Thursday, January 13, 2011

Nothing a Hot Bath @ Caracalla Can't Cure

Le Terme di Caracalla were my first sight of Rome's Centro Storico. Driving into the city after 30 hours of travel and then BOOM, enormous terracotta structures that set my heart a-flutter. We made it to the largest bath structure in Rome last week.

As you can tell, we felt quite comfortable at Caracalla. I include this picture also to show some sense of scale -- I hover between 5'4 and 5'8, depending on my mood. These baths could blow bubbles to the sun.

One thing I am learning on this trip is the failure of cameras. A camera is a desperate attempt to catch a whiff of an image, that only the human eye can appreciate. Walking through the baths quiets the soul. Texting shouldn't work here. Laptops must be banned. No connectivity is allowed except for one's connection to the 6000 Romans who would bathe here at a time.


While most decorations have been removed to museums, about two dozen remnants of mosaics remain. The mosaics depicts mermen, tridents, Cupid shooting arrows, animals, snakes, fish. The level of detail created with white and black pebbles startled me - the intricate movement of the fishtails alone move one to wonder.

Seeing the Roman ruins has made me think about materialism. We often say, in a general manner, that modern Western civilization is too materialistic. We like things too much. Rome is changing my mind. We are not too materialistic, we simply don't respect things enough. We have so much stuff that we pay little effort into artistry. Stain your favorite shirt? Buy another one. Apartment looking stuffy? Build a new complex.

We love things too much because we want too much. I can't defend Roman philosophy as a complete intellectual system. But it seems that because they had fewer materials than we did, they put so much effort into creating their art and architecture. I cannot think of a single modern structure that can compare to the Colosseum.
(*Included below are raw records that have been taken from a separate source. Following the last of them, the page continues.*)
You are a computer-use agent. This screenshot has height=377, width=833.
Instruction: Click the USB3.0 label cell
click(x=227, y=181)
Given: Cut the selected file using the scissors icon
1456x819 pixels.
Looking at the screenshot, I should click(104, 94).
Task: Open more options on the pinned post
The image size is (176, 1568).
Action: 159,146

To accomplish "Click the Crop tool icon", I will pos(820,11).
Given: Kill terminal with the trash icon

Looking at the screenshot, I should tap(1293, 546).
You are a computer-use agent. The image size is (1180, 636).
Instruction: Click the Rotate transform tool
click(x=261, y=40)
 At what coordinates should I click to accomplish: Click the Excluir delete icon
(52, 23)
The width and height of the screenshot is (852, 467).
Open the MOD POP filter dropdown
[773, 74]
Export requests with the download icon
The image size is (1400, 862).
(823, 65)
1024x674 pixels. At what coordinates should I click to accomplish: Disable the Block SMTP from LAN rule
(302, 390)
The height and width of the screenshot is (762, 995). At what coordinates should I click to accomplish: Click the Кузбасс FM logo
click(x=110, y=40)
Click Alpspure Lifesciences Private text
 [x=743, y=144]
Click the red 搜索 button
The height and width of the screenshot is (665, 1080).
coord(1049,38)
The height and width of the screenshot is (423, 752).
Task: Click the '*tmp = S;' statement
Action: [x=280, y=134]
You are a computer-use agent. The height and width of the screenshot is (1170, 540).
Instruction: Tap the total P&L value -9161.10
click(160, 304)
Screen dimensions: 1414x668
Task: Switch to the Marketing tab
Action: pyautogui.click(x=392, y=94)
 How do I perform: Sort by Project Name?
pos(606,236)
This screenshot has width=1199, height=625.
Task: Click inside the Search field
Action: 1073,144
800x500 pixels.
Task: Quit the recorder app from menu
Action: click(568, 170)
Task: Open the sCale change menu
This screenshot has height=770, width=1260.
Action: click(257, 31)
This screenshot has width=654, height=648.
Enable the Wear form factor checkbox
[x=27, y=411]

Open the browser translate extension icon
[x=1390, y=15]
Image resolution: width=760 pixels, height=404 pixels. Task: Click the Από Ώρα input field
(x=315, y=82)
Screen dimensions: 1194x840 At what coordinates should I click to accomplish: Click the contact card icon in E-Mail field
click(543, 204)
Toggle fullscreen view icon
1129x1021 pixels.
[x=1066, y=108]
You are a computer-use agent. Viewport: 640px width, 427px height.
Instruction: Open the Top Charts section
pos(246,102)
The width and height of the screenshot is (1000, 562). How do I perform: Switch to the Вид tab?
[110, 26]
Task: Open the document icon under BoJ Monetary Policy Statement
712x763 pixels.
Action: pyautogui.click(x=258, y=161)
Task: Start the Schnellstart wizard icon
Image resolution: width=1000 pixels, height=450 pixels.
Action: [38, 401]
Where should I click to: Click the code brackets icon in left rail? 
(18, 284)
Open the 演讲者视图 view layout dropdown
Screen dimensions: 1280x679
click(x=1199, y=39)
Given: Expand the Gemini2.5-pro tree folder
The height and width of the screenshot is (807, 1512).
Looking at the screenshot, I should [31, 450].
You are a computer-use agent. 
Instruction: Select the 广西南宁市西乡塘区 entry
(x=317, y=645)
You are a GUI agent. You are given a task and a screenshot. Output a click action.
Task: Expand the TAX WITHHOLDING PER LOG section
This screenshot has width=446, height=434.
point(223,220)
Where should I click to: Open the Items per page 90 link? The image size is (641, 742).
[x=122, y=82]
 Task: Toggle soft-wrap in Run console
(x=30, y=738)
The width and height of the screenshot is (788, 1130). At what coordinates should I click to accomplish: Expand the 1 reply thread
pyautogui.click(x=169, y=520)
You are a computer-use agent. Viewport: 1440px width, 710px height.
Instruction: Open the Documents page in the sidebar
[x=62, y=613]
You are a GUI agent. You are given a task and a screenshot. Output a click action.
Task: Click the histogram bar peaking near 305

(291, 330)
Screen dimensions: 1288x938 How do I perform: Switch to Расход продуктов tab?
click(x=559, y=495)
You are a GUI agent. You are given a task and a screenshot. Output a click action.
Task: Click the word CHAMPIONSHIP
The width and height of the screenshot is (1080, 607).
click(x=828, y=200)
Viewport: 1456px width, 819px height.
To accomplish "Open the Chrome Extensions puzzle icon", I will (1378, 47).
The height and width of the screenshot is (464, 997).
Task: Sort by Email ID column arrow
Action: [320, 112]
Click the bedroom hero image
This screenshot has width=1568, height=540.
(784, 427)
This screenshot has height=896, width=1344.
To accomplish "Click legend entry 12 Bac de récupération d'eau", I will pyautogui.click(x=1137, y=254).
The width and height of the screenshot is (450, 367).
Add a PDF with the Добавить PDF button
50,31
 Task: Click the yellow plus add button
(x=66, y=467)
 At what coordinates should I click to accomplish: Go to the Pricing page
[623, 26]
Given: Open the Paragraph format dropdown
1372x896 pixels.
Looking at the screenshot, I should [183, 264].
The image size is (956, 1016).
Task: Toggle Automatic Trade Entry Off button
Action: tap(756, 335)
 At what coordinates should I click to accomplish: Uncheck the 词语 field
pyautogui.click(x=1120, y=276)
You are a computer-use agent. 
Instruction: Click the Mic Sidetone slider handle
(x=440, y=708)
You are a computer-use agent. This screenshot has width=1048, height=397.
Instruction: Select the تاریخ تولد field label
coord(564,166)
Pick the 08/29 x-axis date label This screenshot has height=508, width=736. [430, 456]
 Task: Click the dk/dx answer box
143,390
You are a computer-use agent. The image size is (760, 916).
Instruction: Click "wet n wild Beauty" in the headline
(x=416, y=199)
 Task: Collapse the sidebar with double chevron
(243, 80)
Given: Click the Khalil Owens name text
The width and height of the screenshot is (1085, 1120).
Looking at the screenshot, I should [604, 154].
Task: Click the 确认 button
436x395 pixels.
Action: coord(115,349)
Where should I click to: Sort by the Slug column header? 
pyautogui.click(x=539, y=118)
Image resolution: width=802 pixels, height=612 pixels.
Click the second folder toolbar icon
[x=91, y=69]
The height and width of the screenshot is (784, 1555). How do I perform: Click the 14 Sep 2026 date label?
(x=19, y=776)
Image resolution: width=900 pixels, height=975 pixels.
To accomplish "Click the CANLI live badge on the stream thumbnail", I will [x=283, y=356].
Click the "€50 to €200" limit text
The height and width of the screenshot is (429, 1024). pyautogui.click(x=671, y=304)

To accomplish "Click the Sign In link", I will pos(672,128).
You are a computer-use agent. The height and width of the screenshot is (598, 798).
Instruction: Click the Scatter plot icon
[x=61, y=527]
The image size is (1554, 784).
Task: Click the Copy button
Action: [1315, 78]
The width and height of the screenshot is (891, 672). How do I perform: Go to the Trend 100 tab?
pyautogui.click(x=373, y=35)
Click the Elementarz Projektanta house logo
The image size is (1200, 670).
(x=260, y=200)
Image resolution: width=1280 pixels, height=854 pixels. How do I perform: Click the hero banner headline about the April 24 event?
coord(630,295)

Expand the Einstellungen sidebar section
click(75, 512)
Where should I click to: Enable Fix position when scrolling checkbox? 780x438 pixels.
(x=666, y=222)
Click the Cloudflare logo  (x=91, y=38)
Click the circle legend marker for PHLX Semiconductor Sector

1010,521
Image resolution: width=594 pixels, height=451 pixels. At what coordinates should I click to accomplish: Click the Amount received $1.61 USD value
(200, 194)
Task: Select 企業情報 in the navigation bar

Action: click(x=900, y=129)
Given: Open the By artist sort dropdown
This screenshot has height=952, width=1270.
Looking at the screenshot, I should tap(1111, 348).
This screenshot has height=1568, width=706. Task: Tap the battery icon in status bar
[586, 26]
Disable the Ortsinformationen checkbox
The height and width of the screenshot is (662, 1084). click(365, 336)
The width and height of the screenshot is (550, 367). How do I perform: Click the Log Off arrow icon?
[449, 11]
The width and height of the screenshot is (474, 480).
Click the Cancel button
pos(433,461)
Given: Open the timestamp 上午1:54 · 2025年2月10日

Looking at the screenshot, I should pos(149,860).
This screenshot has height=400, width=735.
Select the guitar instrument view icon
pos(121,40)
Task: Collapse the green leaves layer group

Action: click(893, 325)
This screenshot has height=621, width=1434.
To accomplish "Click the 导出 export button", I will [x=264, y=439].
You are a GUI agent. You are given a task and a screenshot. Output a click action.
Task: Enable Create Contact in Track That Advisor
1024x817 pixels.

The Baths at Caracalla are produced from more thought and beauty than even the best malls.


In one section of the Baths, the floor mosaic was intact. We - afraid to sit on two thousand years of history - stepped on it instead. It was a glorious ancient manhole, covered with Clark's and Converse, fur boot and black flat.

Reluctant to leave Caracalla, we meandered around the gardens and made a new friend. Diocletian danced through Elena's legs and made his courtesy to each of us in turn, prompting a series of Ooohs! and hand sanitizer.

I wonder what Diocletian thinks about his home. I thought it was spell-binding.